« Majestés, Altesses, autorités, lauréats, mesdames et messieurs :
Lorsque vous êtes honoré de cette manière, par une récompense décernée par la famille royale dans des circonstances aussi impressionnantes, votre première pensée est : « Est-ce que je mérite cela ? Mais au moment où cette pensée vous traverse l’esprit, vous écoutez Hamlet s’exclamer que si nous avions tous ce que nous méritons, est-ce queQui échapperait au fouet ?
Le mieux est alors de ne pas insister sur le désert. Soyez simplement reconnaissant, dit ma femme, et je le suis. Bien obligé. Quand même, les récompenses sont un compte à rebours avec soi-même. On ne peut s’empêcher de se demander : est-ce que tout mon travail est à la hauteur ? Qu’essayiez-vous de réaliser pendant toutes ces années ?
A ce stade et puisque je suis le biographe d’Isaiah Berlin, je me souviens de sa distinction entre un hérisson et un renard :
Le renard sait beaucoup de choses,
Le hérisson ne sait qu’une chose importante.
Berlin a utilisé ce fragment gnomique d’un philosophe grec ancien pour faire une distinction entre deux types de réalisations intellectuelles et artistiques. « Il y a », écrit-il, « un grand gouffre entre ceux (…) qui (…) relient tout à une seule vision centrale (…) et (…) ceux qui poursuivent de nombreuses recherches, souvent sans rapport entre elles ». et même des fins contradictoires. »
Aujourd’hui le Maison Royale reconnaît de nombreux types de réalisations : artistiques, culturelles, scientifiques. Certains de mes collègues lauréats sont des hérissons et d’autres sont des renards.
Alors je me demande : qu’est-ce que je suis ?
Quiconque a été essayiste, journaliste, cinéaste, professeur d’histoire, biographe, théoricien des droits de l’homme, voire – à Dieu ne plaise – homme politique, ne peut être autre chose qu’un renard.
Mais il existe une troisième possibilité : certains renards envient une ténacité constante et la détermination du hérisson, ainsi que sa capacité à se mettre en boule et à montrer ses piquants lorsqu’il est confronté à ceux qui l’attaquent.
Je fais partie de ces renards qui ont toujours voulu être un hérisson. C’est pourquoi c’était gratifiant d’entendre le jury du prix dire de moi que le mélange de «réalisme politiquel’humanisme et l’idéalisme libéral (…) sont sa préoccupation fondamentale. Cela m’a fait me sentir comme un hérisson, ne serait-ce que pour une minute.

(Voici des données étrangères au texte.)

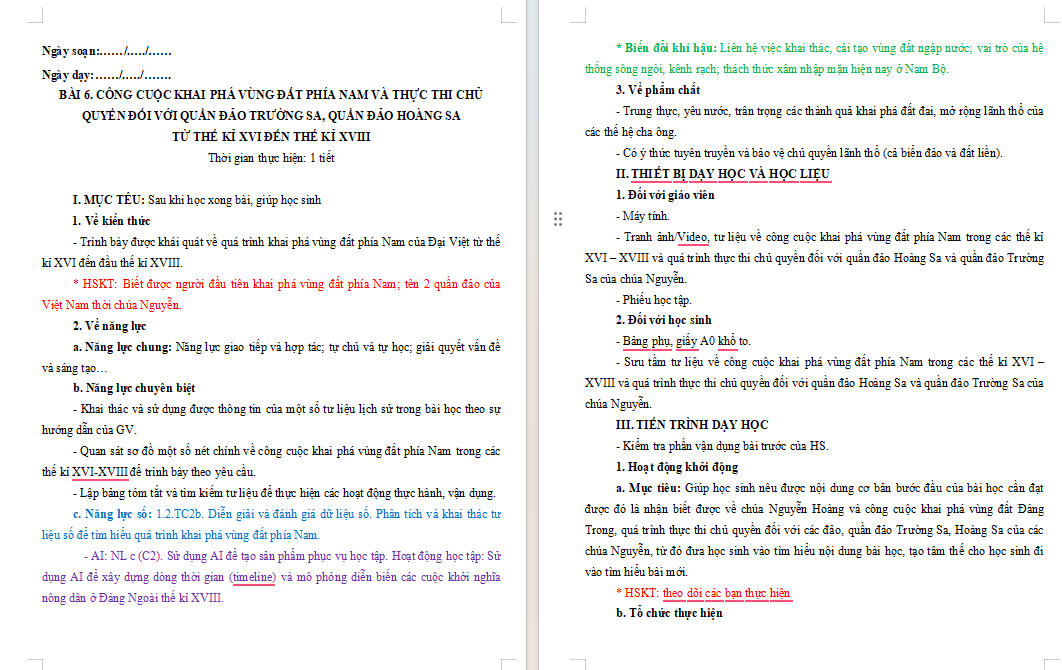Click the 'II. THIẾT BỊ DẠY HỌC VÀ HỌC LIỆU' heading
The height and width of the screenshot is (670, 1062).
coord(723,174)
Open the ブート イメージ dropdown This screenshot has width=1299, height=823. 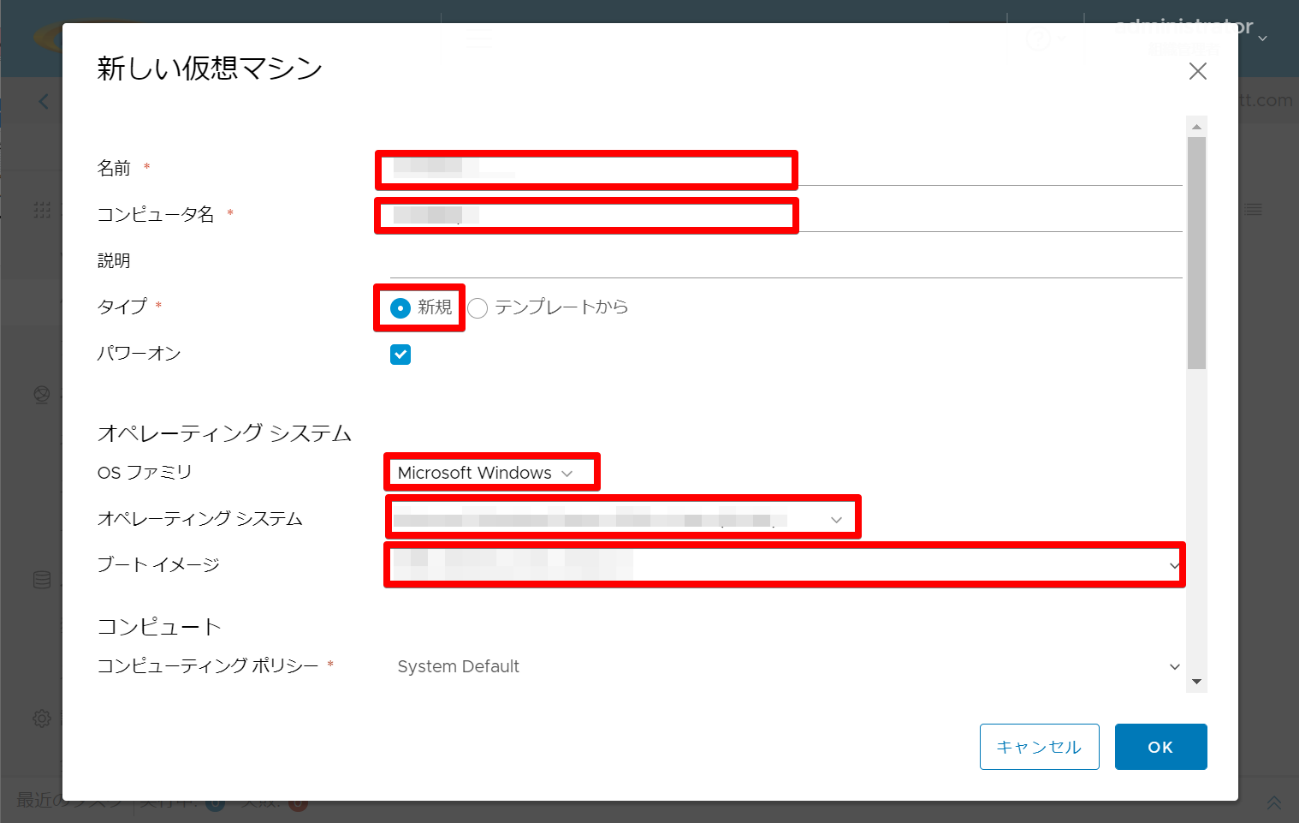click(784, 565)
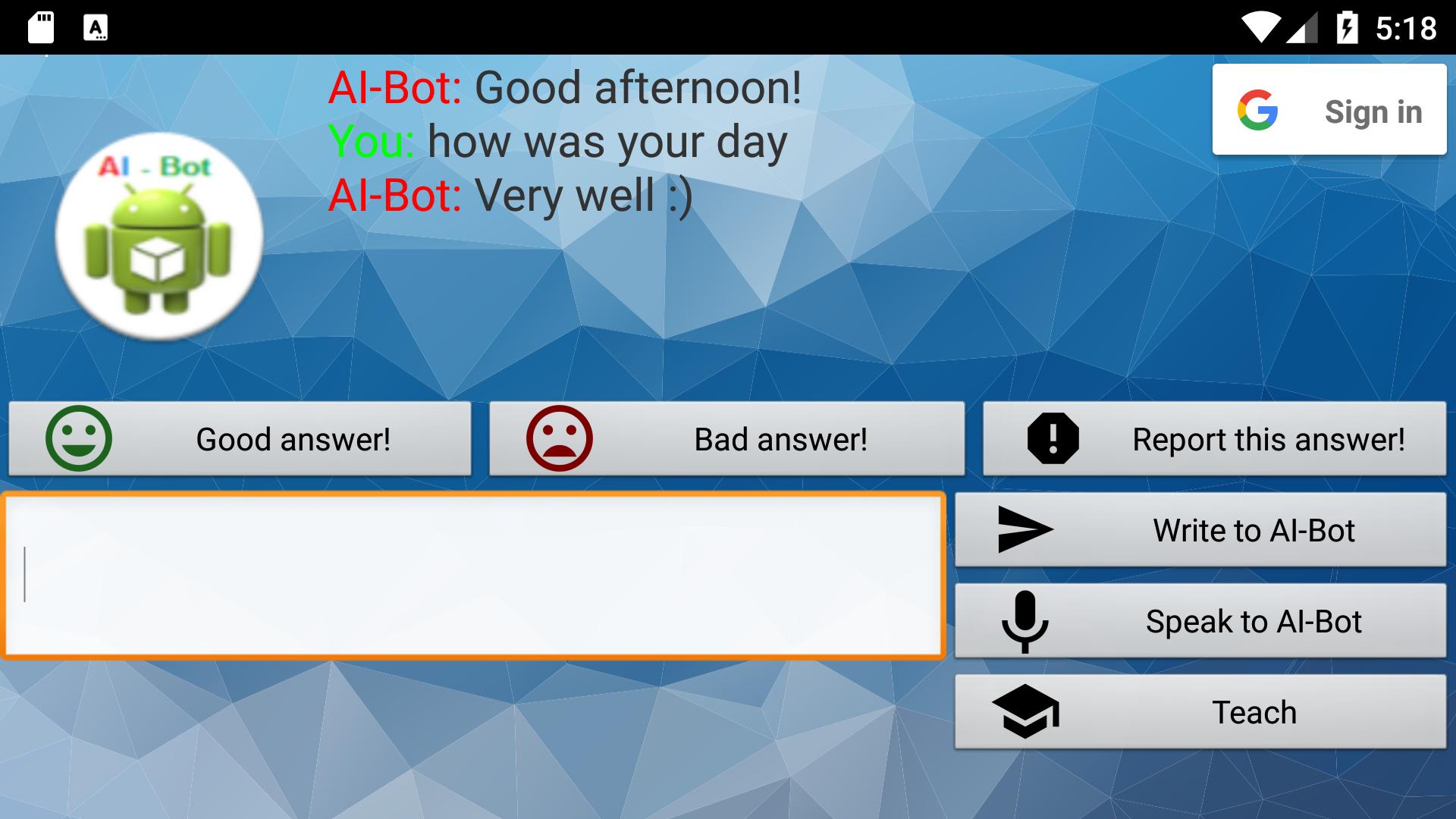Click the AI-Bot Android logo avatar
This screenshot has width=1456, height=819.
click(x=162, y=243)
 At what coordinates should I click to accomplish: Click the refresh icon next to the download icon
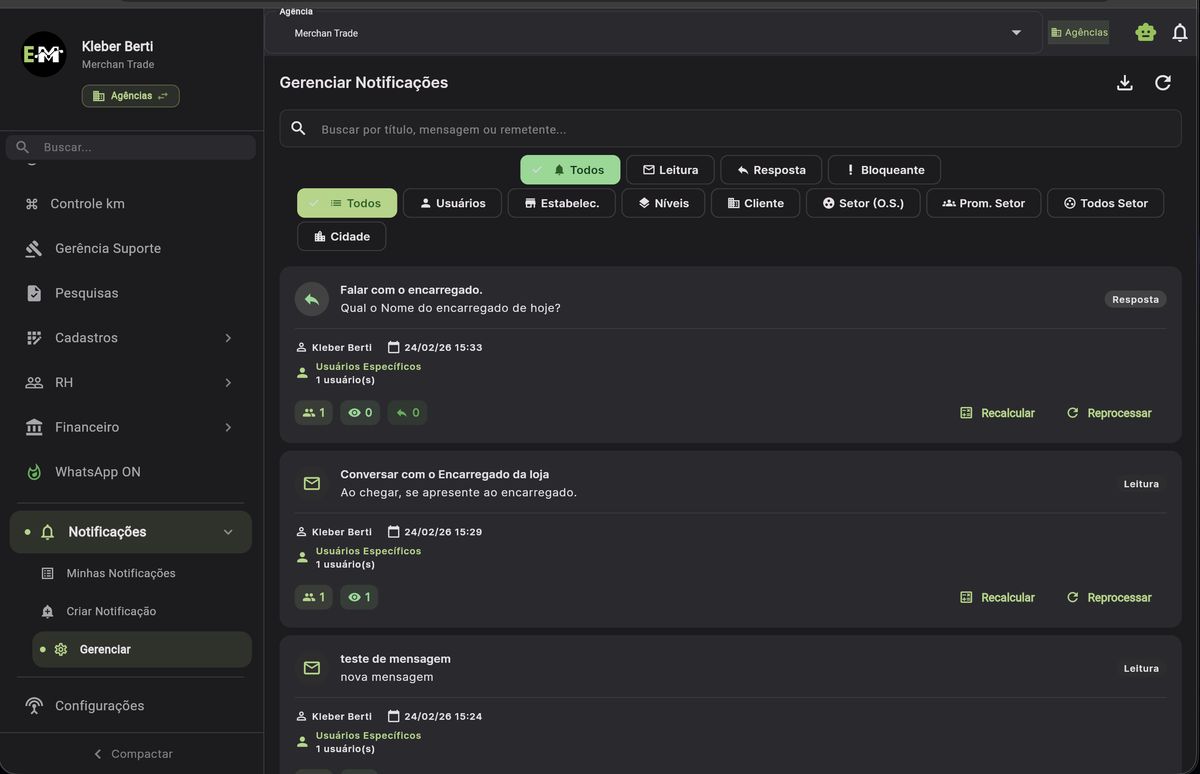coord(1162,82)
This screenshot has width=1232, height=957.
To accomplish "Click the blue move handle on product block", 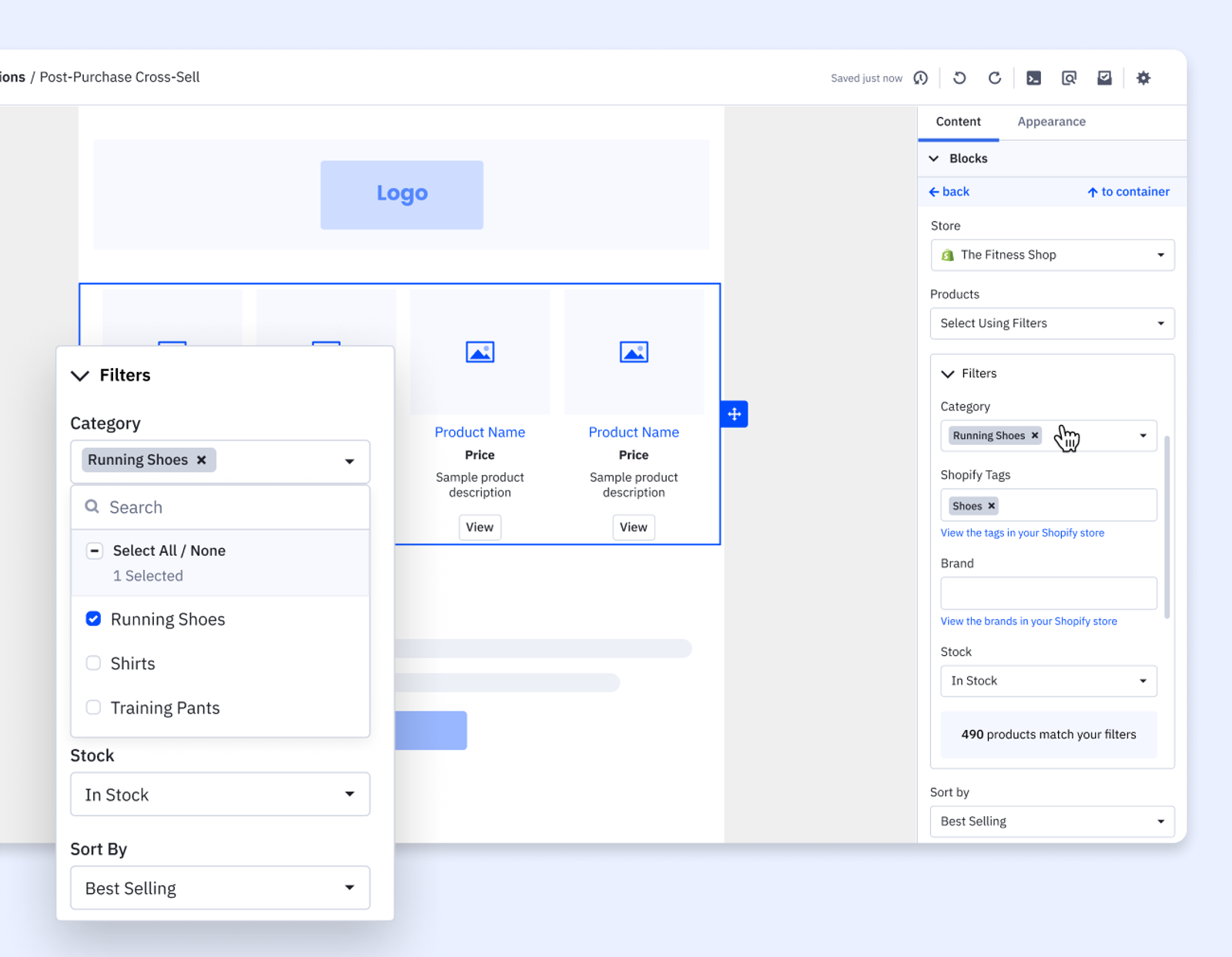I will pos(734,414).
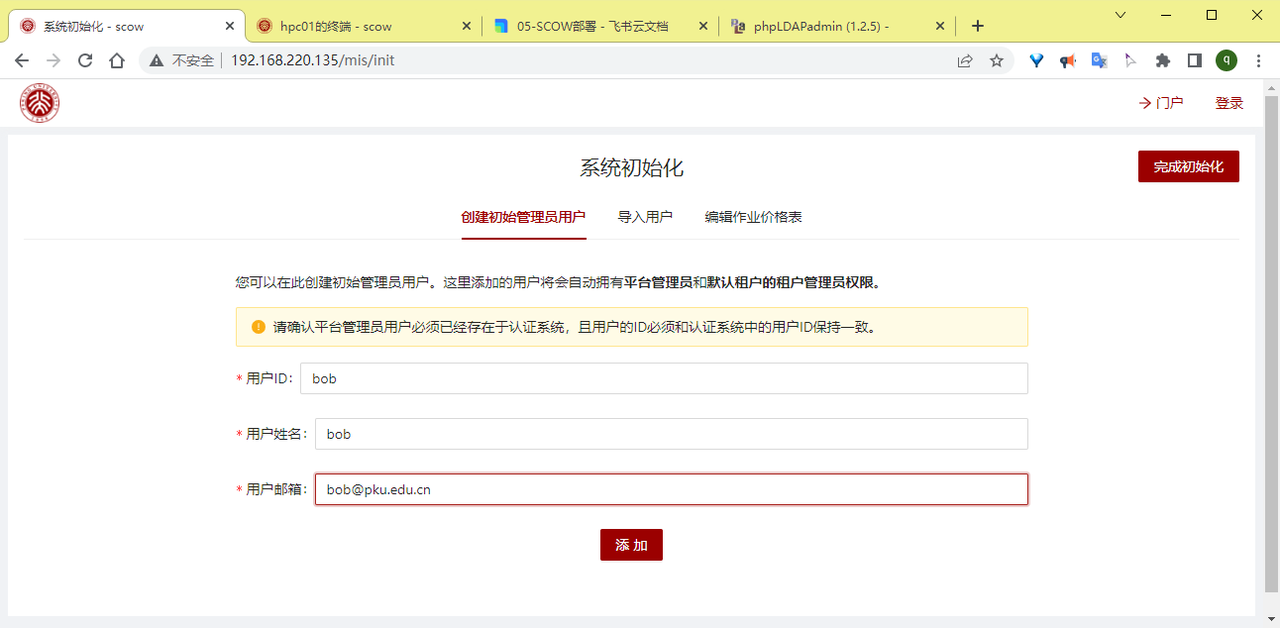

La vérité est que, honnêtement, je ne peux pas dire que j’ai eu une seule préoccupation fondamentale. Le travail créatif, c’est comme grimper dans le noir. La plupart du temps, vous ne savez pas où vous allez. Parfois, vous ne savez même pas pourquoi vous le faites. Seulement dans un moment comme celui-ci, Quand les nuages se séparent et que tu te retrouves au sommetvous commencez à comprendre le chemin que vous avez emprunté.
Avec le recul, j’aimerais aussi avouer combien j’ai parfois eu peur de la liberté de mon renard, combien la plupart d’entre nous craignent la liberté, combien il est difficile de la maintenir la souveraineté de notre propre jugementvoir le monde tel qu’il est, non pas tel que nous aimerions qu’il soit, à quel point, en réalité, nous devons tous lutter pour être des femmes et des hommes libres dans un monde saturé de manipulation et de mensonges. Cependant, pouvoir se dire libres et le mériter véritablement est la récompense qui compte le plus dans la vie.
Je n’en dirai pas plus.
Merci, Votre Altesse, pour ce grand honneur. Aujourd’hui, tu as rendu un vieux renard très heureux.